Sie nahm die Schlinge von Dukes Hals und ging zu Rays Liegestuhl hinüber. Er sang leise vor sich hin und schnippte mit den Fingern. Sie beugte sich vor und küsste ihn sanft auf die Stirn.

Öffne deine Augen, dachte sie, sieh mich an und erkenne, wer ich wirklich bin, dann werde ich dein Leben verschonen. Aber er grinste nur, sang weiter vor sich hin und schnippte mit den Fingern.

Danach ging sie ins Wohnzimmer und rief Esmeralda an.

»Es ist alles arrangiert«, sagte Esmeralda. »Wir treffen uns um acht in der Stadt.«

»Abgemacht.«

»Alles okay? Du klingst so angespannt.«

Sie drehte sich zu Duke und Ray um und sah sie auf ihren Liegestühlen im Garten liegen, als sei nichts passsiert.

»Ich hab alles im Griff«, sagte Bonnie. »Bis später.«

Das Puzzle

Bonnie schreckte aus dem Schlaf hoch und streckte sofort die Hand nach Duke aus. Aber er lag nicht neben ihr. Es war erst Viertel nach fünf und der Himmel war blassblau wie getrocknete Kornblumen.

Sie stand auf, ging ins Badezimmer und betrachtete sich im Spiegel. Ihre Haare standen wild ab und ihre Augen waren verquollen. Sie erkannte sich kaum und musste an eine dieser Frauen denken, die im Echo Park unter der Brücke schliefen.

Sie hatte die Tat nur geträumt, sagte sie sich, nichts davon war wirklich geschehen. Konnte wirklich geschehen sein. Ein Albtraum, nichts weiter. Nie hätte sie ihren Mann und ihren Sohn erdrosseln können. Was hatte Juan Maderas gesagt? Selbst wenn sie es getan hatte: Wo waren ihre Leichen?

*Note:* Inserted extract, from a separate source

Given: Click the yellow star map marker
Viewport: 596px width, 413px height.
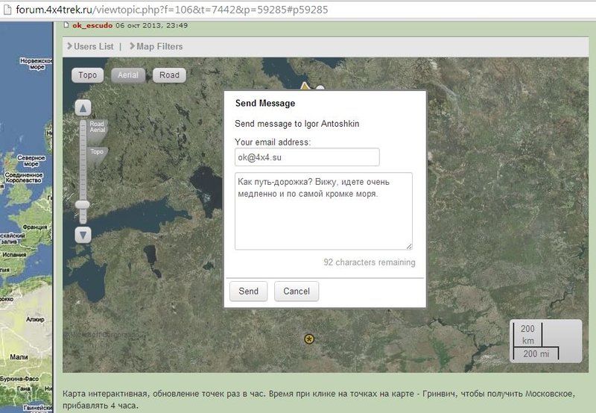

Schlafen konnte sie nicht mehr, deshalb ging sie in die Küche und trank ein großes Glas eiskalten Orangensaft. Ihr Gaumen schmerzte von der Kälte. Dann stand sie am Fenster und starrte in die Dämmerung. Sie sah die leeren Liegestühle im Garten. Sie erinnerte sich daran, Duke und Ray darauf liegen gesehen zu haben, als sie mit Esmeralda sprach. Waren sie da noch am Leben oder schon tot?

Sie ging ins Wohnzimmer und nahm das Elvisbild von der Wand. Der Bilderdraht schien unberührt. Wenn sie ihn als Mordwaffe benutzt haben sollte, würde niemand es je erfahren. Nicht einmal sie selbst.

Sie stellte den Fernseher an und sah alte Folgen von I Love Lucy, bis die Sonne aufging.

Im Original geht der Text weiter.